I called my mom Mrs. Bowen.  In her classroom, it just felt natural and necessary.  Sally Bowen was my fifth and sixth grade teacher in the mid 1950's in Laconia, New Hampshire.

Long before I knew I would become a teacher, and eventually one who would recruit them, it was an unforgettable experience as an adolescent to live simultaneously in the two connected worlds of home and school.  

The junior high principal at the time was my dad.   I know that he and my mom discussed at some length whether it was a good idea to put me in her classroom.  Ultimately, they decided it would work not only because they knew I was mature enough to handle it, but because other teachers might travel one route to a destination while my mother found five different ones and took them all.
     
I was truly fortunate to learn from her that great teachers could be like great moms to a whole slew of children at the same time.   At home I was a favorite son, but in school my mom went out of her way to avoid showing any favoritism.  Years afterward, she sheepishly admitted only one dilemma.  I had won a secret ballot to be class president, one vote ahead of a classmate.  She gave him the nod because she thought it would otherwise look wrong.

 Mom went out of her way to treat all her students evenhandedly.  Nonetheless, each came to believe they had special talents and potential.  It was no surprise her former students kept returning for visits and psychological boosts year after year.
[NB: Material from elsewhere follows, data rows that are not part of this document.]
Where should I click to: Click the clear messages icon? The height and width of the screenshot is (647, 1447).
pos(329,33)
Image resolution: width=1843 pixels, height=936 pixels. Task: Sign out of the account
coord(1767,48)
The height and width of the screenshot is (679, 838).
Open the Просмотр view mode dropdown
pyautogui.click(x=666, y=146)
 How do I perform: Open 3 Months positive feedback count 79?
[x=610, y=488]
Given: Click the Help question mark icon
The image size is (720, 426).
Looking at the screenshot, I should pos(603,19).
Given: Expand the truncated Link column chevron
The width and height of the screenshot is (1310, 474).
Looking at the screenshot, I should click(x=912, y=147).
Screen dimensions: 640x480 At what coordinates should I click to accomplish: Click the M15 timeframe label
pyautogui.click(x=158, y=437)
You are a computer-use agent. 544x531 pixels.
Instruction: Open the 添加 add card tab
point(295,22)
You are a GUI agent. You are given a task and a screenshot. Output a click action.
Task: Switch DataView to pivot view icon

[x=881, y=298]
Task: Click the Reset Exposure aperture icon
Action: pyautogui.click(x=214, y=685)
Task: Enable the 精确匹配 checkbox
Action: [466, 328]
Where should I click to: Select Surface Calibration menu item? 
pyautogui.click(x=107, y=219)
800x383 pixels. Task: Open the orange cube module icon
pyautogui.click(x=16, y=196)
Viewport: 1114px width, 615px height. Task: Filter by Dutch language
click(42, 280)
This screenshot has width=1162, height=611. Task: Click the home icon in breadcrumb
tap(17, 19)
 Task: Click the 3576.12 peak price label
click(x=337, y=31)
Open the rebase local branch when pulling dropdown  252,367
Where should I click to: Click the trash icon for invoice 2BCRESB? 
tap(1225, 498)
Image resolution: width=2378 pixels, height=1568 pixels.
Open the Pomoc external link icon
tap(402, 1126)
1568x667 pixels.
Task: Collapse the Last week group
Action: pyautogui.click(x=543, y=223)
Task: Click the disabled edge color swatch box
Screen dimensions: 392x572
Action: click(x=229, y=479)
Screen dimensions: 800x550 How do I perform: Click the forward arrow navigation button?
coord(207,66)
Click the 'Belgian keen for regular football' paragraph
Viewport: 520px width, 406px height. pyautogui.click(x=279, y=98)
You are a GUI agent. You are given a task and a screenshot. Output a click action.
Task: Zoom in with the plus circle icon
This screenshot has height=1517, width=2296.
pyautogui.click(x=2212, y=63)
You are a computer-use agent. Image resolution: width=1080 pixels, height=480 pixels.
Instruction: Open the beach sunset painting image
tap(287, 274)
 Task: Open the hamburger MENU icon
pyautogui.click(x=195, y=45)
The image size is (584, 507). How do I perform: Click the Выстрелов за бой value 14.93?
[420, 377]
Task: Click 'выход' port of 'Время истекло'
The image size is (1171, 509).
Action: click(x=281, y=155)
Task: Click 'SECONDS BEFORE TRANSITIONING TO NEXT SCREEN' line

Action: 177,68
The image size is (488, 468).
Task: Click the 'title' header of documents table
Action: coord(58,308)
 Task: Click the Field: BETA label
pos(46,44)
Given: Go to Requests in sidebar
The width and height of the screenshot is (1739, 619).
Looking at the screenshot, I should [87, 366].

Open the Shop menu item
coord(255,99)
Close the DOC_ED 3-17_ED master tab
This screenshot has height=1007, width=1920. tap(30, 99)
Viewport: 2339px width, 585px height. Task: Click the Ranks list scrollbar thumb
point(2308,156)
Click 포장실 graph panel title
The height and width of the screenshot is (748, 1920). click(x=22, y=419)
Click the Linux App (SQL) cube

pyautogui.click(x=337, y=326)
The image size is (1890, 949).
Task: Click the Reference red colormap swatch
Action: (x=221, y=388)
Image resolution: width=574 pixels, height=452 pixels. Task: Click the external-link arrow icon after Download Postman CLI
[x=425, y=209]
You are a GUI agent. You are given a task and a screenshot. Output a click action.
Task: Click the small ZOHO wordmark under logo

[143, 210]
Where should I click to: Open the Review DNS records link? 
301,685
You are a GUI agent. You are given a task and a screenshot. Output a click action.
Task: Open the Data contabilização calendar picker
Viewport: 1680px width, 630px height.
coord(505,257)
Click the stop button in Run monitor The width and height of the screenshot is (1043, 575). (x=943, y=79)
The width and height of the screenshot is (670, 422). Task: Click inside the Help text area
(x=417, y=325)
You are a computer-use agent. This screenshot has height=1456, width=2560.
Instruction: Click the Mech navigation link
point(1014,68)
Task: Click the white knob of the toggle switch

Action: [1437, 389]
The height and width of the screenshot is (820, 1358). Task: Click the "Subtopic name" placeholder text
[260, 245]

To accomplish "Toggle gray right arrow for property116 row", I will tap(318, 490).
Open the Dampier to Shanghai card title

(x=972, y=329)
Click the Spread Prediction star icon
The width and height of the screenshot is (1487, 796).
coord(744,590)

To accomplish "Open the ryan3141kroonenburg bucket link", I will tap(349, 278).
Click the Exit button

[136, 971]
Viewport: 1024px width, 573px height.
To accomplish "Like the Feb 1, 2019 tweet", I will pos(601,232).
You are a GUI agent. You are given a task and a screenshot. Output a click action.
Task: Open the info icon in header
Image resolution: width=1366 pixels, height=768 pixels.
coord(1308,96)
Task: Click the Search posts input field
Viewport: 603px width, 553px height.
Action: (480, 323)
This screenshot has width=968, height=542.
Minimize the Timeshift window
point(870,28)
In retrospect, my mother taught me why and how the most successful and memorable teachers, both then and now, nurture the whole child and even make you want to become a teacher yourself.   I found the best ones, whether they are male or female, do most of the following things:

Ø think like the children they teach and are childlike in their enthusiasm, imagination, and at times even their naivete.
Ø think the best of their charges, letting every child start with a clean slate and often re-earn it.
Ø trust the children as much as the children trust them.
Ø laugh easily and see the lighter side of life and learning.
Ø love what they do and communicate that love in ways that make kids want to please them.
Ø like to discover, create, and trigger excitement as they do things with their students, not for them, but together with them.
Ø continuously assess their children's learning without excessively testing them in ways we now call high stakes or standardized
Ø hold strong clear expectations about what their children need to learn, never hesitating to tell you what those expectations are and why you need to get busy and focus on them.
Ø teach and help kids practice winning and losing not so arrogance is spawned or self-esteem becomes the price a child pays.
Ø  make curiosity spontaneous and infectious.
Ø treat and set up the classroom as a home away from home where both teacher and students want to be because they feel they are all belong together and live in a safe place where risks can be taken without unwarranted punishment.
Ø encourage mistakes as one of the best ways to learn.
Ø often give their kids different roles and responsibilities that somehow fit together to make each child part of a team, something bigger than themselves.  
Ø  consider each child individually by figuring out the child's interests and encouraging them to learn about it via an abundance of reading and writing.

I recall getting intensely interested in dogs when Lassie and Rin Tin Tin were dominant television personalities.  With my teacher’s encouragement, I devoured every one of Alfred Payson Terhune’s books about “Lad: The Dog” that could be found in our local library. I cut out every picture of dogs I could find in magazines.  To this day I can pinpoint any breed from a single snapshot.  Today’s equivalent would be found in the world of Harry Potter.

 All this is to say unabashedly that my mom was the best teacher ever.  She made the world of learning an enthusiastic and inviting adventure.  She simultaneously engaged the academic, social, and emotional intelligence of the children.  But she never strained while doing it because she thought out things from a child’s point of view.   Some of this naturally reflected her personality, which you could see just as much at home as in school.  Yet she had also learned to perform, to dramatize the behaviors that would hook the kids on learning for life.   

My mother as my teacher was her students' nurturing cheerleader.  Of course she was mine.  What a combination of inspiration and aspiration!   I still hear the echoes of my mom in every great teacher.

JMB -- 4/22/14


1 comment:

  1. Lovely! And so true. I have a wonderful memory of Aunt Sally walking me down the road from Nan & Barp's house toward home showing me Cassiopeia... "The queen on her throne (but you can tell by the big W!)."